Во-вторых, в начале лета 1879 года из города чудесным образом исчезли все начальники. Не осталось ни одного человека, который мог бы быстро принять нужное решение, мобилизовать разные службы и скоординировать их работу.
Генерал-губернатор объезжал Забайкалье.
Губернатор еще весной уехал в Санкт-Петербург.
Начальник штаба отправился в командировку на Амур.
Губернский воинский начальник находился на Лене.
Полицмейстер ушел в отпуск и уехал из Иркутска.
Городской голова также был в отпуске и тоже отбыл из Иркутска.
В третьих, в Иркутске напрочь отсутствовал водопровод в каком-либо виде. Одним из источников воды являлись колодцы, которые находились практически в каждой зажиточной усадьбе, но были крайне малы и не могли быть использованы как нормальный источник воды. Большинство дворов пользовались привозной водой, которую доставляли местные водовозы. Парадокс, но в городе, который стоял на берегу огромной реки, вода была одним из самых дорогих товаров.
И наконец, в четвертых, Иркутск был застроен крайне беспорядочно и кучно, без соблюдения нужных интервалов и без использования так называемых брандмауэров — капитальных каменных стен, которые должны задержать огонь и не дать ему распространиться дальше. Надо сказать, что бестолковая застройка всегда была характерна для Иркутска. Еще в начале XIX века иркутский генерал-губернатор озадачился этой проблемой и из ссыльных поселенцев сформировал так называемую команду Гущи. Команда пыталась навести порядок в городском хозяйстве и, надо сказать, добилась на этом поприще определенных успехов, но к 70-м годам Иркутск по-прежнему представлял собой беспорядочное скопление домов и подсобных построек.
Единственное, что как-то успокаивало иркутян, это наличие в городе достаточно сильной и неплохо оснащенной пожарной команды. Возгорания в Иркутске случались нередко, но пожарные, вооруженные паровым пожарным локомотивом, 21 ручной пожарной машиной, 19 пожарными бочками и четырьмя выдвижными лестницами, всегда справлялись со стихией.

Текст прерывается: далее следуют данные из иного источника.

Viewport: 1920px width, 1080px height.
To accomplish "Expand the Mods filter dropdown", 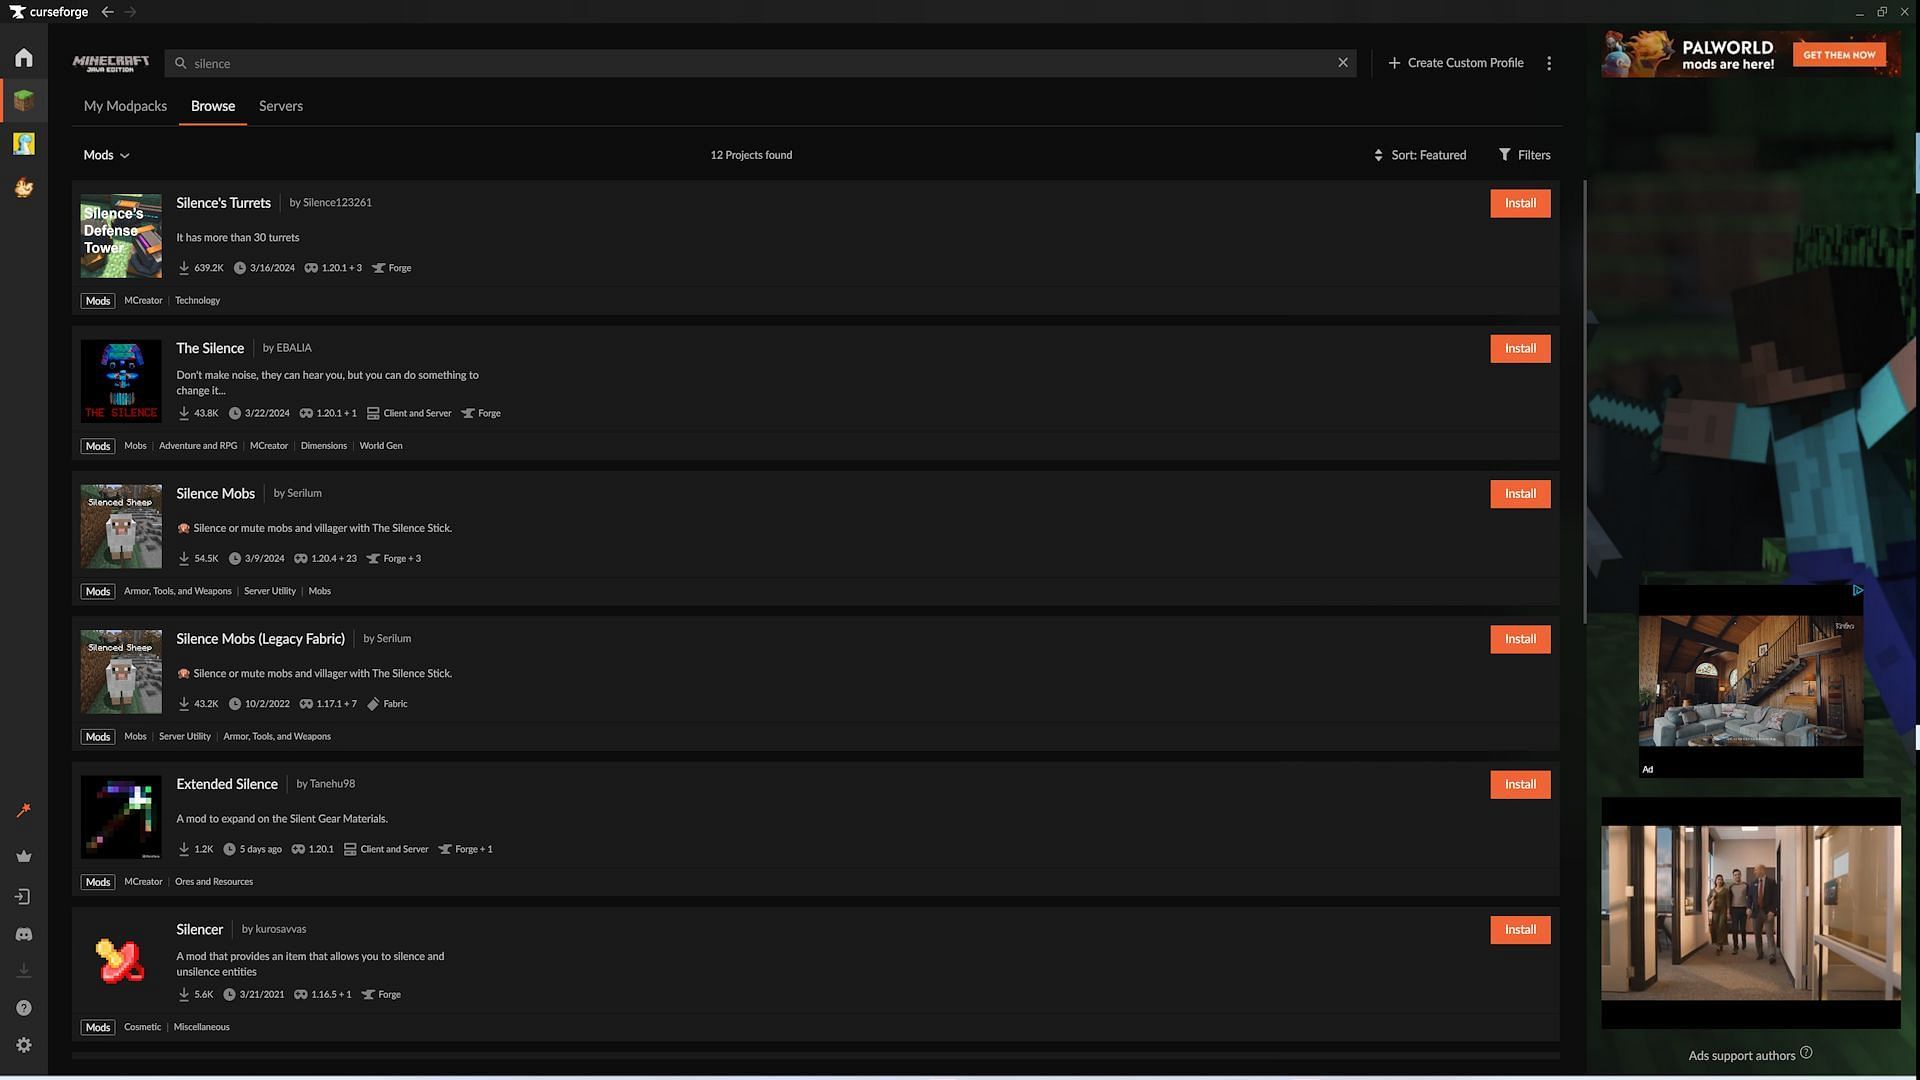I will pos(105,156).
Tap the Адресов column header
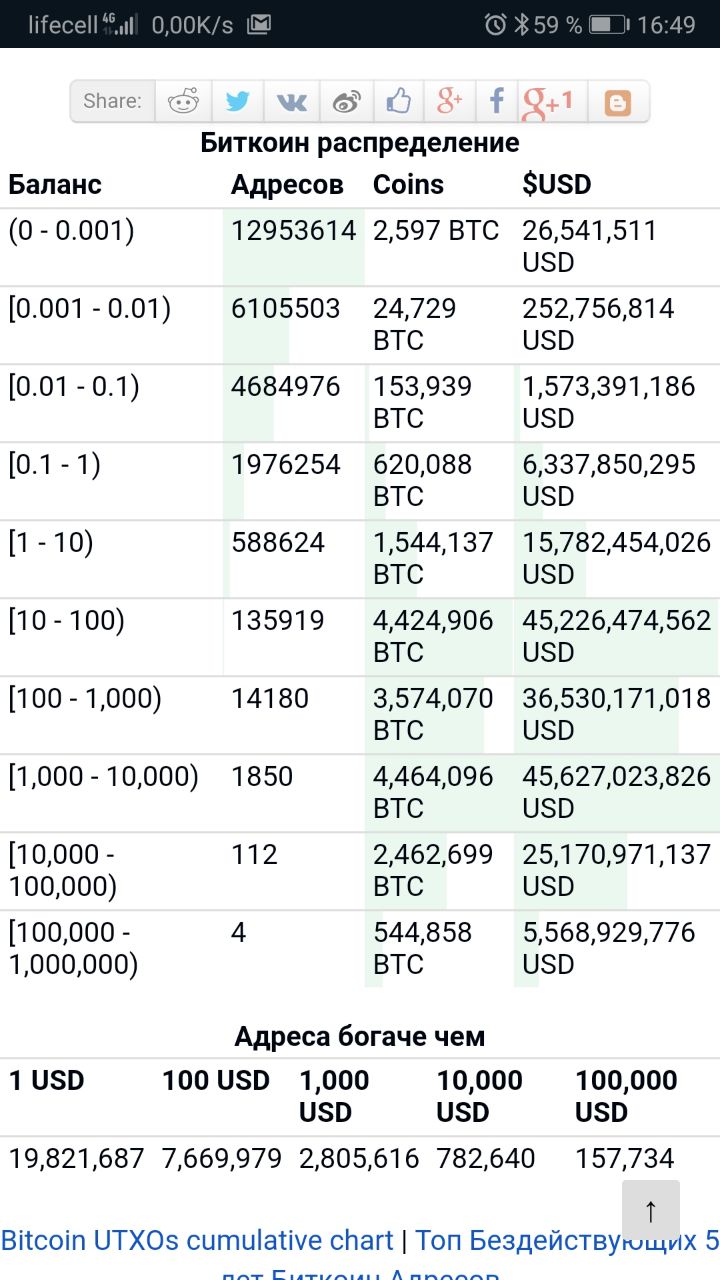Screen dimensions: 720x1280 tap(287, 185)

Однако поджигатели знали об этом и разработали хитроумный план, как нейтрализовать городскую пожарную команду.
Пожар на купеческой даче
Вопрос о том, подожгли Иркутск или город загорелся сам, долго обсуждался обывателями и местным начальством. Первые были уверены в наличии поджигателей, вторые отрицали присутствие оных. Понятно, что генерал-губернатору Фредериксу с окружением и полицмейстеру Заборовскому была выгодна версия о случайном возгорании. Иначе как бы они объяснили свое полное бездействие, когда незадолго до пожара весь город судачил о появлении в Иркутске шайки поджигателей — той самой, которая спалила Верхнеудинск в июне 1878 года? В итоге органы дознания не нашли причин говорить о поджоге, хотя элементарный здравый смысл и даже поверхностный анализ событий 22 и 24 июня подсказывал обратное.
Итак, 22 июня 1879 года стояла тихая и жаркая погода. В четвертом часу дня на каланчах были выброшены пожарные знаки, но никто не обратил на них внимания, поскольку ни огня, ни дыма нигде не наблюдалось. Ничего удивительного в этом не было, поскольку пожар вспыхнул на левом берегу — в Глазковском предместье, на даче купца Черных. Мы уже говорили о трудностях переправы через Ангару. Самолет представлял из себя медленную и ненадежную конструкцию, однако другого пути не было. И пожарный обоз во главе с брандмейстером и приставами всех трех пожарных частей Иркутска погрузился на паром и отправился на левый берег. Примерно одновременно с прибытием пожарных к даче Черных прибежали солдаты третьей роты местного батальона, расквартированного, как мы помним, на правом берегу Иркута, под командованием поручика Фотенгауэра.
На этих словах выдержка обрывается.